E sia – dicono i suoi sostenitori –, il carcere esalterà e cristallizzerà le differenze sociali, ma rappresenta pur sempre, prima di tutto e inevitabilmente, la risposta dello Stato alla criminalità. L’affermazione è suggestiva ma smentita dai fatti. Anzitutto – come si è già detto – non è vero che l’aumento del carcere è determinato dalla crescita dei reati commessi. Ma, poi, non è vero neppure che il carcere è una risposta alla criminalità. Basta, limitandosi al nostro paese, leggere i dati sulla composizione della popolazione ristretta risultanti dalle statistiche ministeriali (talora incompleti ma comunque indicativi): nel 2024, oltre il 40 per cento era detenuto per delitti contro il patrimonio o per violazioni della legge sulla droga e meno del 20 per cento per delitti contro la persona (comprensivi anche di lesioni e percosse), mentre per i reati contro l’economia pubblica (comprensivi anche di frodi alimentari e simili) l’aliquota di presenze era inferiore all’1 per cento; il 32 per cento dei detenuti presenti il 31 dicembre 2024 era costituito da stranieri e il 31,9 per cento da tossicodipendenti; dei presenti alla stessa data solo il 9 per cento aveva come titolo di studio la licenza media superiore e l’1 per cento la laurea, mentre gli analfabeti erano l’1,3 per cento e si era fermato alla licenza elementare l’8 per cento. Anche sotto questo profilo, dunque, emerge una indicazione univoca: il carcere non sanziona i comportamenti criminali tout court ma alcuni comportamenti criminali e, per il loro tramite, la povertà e la marginalità sociale.

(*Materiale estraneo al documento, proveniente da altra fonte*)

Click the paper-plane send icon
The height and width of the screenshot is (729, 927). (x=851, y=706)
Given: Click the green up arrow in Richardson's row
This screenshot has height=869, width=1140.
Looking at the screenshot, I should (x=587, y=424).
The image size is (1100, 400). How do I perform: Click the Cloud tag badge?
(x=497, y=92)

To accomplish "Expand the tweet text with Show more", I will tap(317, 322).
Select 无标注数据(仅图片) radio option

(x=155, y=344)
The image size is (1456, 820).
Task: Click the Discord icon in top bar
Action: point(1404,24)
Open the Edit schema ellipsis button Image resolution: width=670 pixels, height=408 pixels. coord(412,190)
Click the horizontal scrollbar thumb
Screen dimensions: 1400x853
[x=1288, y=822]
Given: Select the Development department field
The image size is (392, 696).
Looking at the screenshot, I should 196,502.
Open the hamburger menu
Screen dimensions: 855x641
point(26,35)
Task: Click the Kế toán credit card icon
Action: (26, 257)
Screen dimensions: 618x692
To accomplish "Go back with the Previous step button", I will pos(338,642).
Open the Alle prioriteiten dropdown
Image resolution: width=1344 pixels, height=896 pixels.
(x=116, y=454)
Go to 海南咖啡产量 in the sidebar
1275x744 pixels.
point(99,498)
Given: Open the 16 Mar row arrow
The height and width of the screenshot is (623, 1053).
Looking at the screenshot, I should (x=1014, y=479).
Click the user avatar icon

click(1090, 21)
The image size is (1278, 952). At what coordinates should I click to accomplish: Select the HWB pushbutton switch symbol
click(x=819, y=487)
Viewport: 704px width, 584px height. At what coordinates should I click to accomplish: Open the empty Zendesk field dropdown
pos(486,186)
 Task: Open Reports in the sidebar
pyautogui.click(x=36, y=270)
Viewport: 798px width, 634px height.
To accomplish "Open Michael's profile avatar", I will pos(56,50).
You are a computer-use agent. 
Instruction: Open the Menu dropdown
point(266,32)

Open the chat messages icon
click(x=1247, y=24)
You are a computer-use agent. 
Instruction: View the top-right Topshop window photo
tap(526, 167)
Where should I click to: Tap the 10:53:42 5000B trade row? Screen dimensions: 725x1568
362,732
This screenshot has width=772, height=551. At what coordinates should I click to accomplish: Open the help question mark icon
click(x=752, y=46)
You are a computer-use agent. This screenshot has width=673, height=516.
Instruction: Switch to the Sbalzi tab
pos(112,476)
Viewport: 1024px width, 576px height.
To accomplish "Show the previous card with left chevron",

È possibile, a questo punto, trarre qualche conclusione sulle ragioni per cui il carcere è, oggi, intoccabile, ragioni che hanno a che fare con un’opzione politica e non con la necessità di arginare una criminalità dilagante. Aggredire queste ragioni e il loro presupposto ideologico è il solo modo possibile per contenere e umanizzare il carcere. Altrimenti la pena detentiva e le prigioni continueranno a espandersi a dispetto delle denunce e delle proposte di cambiamento. Senza rimetter mano criticamente alla filosofia e alla concezione della società e dello Stato oggi dominanti la realtà resterà immutata o peggiorerà ulteriormente. Nonostante l’illusione di Alemanno sulla conversione del suo vecchio camerata Ignazio La Russa.